To an even gas distribution, in particular an even gas flow distribution each have a recess or a channel branching channels the same geometry (cross section and length).

The structure of the reactor element 16 shown in FIGS. 1 and 2 ensures that a separate loading of each reaction chamber 46 with reaction gas 32 without crosstalk (back diffusion of the reaction gas 32 from one reaction chamber 46 into another) is possible.

Fig. 3 shows a preferred arrangement of two, in the bottom plate 20 of the device 10, meandering angle of 90 degrees to each other heating elements arranged 22nd This form of arrangement enables a targeted heating of the reactor element 16 near the reaction chambers 46 while at the same time allowing the product outflow from each reaction chamber 46 to be passed through the heating elements 22 by means of the reaction channels 48 .

In Fig. 4 the bottom plate 20 shown in Fig. 3 is shown in section.
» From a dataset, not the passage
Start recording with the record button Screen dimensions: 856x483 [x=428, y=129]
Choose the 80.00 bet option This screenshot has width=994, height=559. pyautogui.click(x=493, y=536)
Reference numeral list 10 device according to the invention
14 silicon wafers
16 reactor element
18 gas inlet
20 base plate
22 heating element
24 exhaust element
25 slate mask
30 gas outlet
32 reaction gas
34 exhaust gas
36 membrane
38 restriction
40 horizontal recess
42 vertical channel
44 horizontal channel
46 reaction chamber
48 reaction channel
50 positionable capillaries
52 lanyards
54 exhaust chamber
60 thermal camera
70 analysis unit

Claims (14)

1. Device ( 10 ), in particular for carrying out catalytic tests, with a reactor element ( 16 ), having at least one gas inlet ( 18 ) and a plurality of channels ( 42 , 44 ) and a plurality of reaction chambers ( 46 ), which with the Channels ( 42 , 44 ) are connected, characterized in that the channels ( 42 , 44 ) form an angle + 0 degrees with the at least one gas inlet ( 18 ). 2. Device ( 10 ) according to claim 1, in which all channels of a region have the same geometry, in particular the same cross section and the same length. 3. Device ( 10 ) according to claim 1 or 2, wherein the reaction chambers ( 46 ) are limited on one side by at least one infrared-transparent cover ( 14 ). 4. Device ( 10 ) according to any one of the preceding claims, which has at least one mask ( 25 ) having a uniform IR emissivity. 5. Device ( 10 ) according to any one of the preceding claims, wherein the reactor element ( 16 ) has at least two meandering heating elements ( 22 ) arranged at an angle of +0 degrees to one another. 6. The device ( 10 ) according to claim 5, wherein the angle is 90 degrees. 7. Device ( 10 ) according to any one of the preceding claims, wherein the reaction gas ( 32 ) is preheated to a certain temperature during the flow through the gas inlet ( 18 ) and the channels ( 42 , 44 ) in the reactor element ( 16 ). 8. The device ( 10 ) according to claim 7, wherein the temperature is ± 50 Kelvin of the reaction temperature. 9. Device ( 10 ) according to one of the preceding claims, which has an exhaust element ( 24 ) with a plurality of membranes. 10. The device ( 10 ) according to any one of the preceding claims, which has at least one positionable probe ( 50 ). 11. The device ( 10 ) according to any one of the preceding claims, which has at least one multiport valve for the selective analysis of gaseous substances from the respective reaction chambers. 12. The device ( 10 ) according to any one of the preceding claims, wherein the gas inlet ( 18 ) and gas outlet ( 30 ) have at least one restriction ( 38 ) for controlling the gas flow. 13. Use of a device ( 10 ) according to one of claims 1 to 12 for carrying out catalytic tests, in particular for analysis with infrared thermography and at least one further analysis method, on building blocks of a material library. 14. Use of a silicon wafer ( 14 ) as a cover for the plurality of reaction chambers ( 46 ) compared to a thermal camera ( 60 ).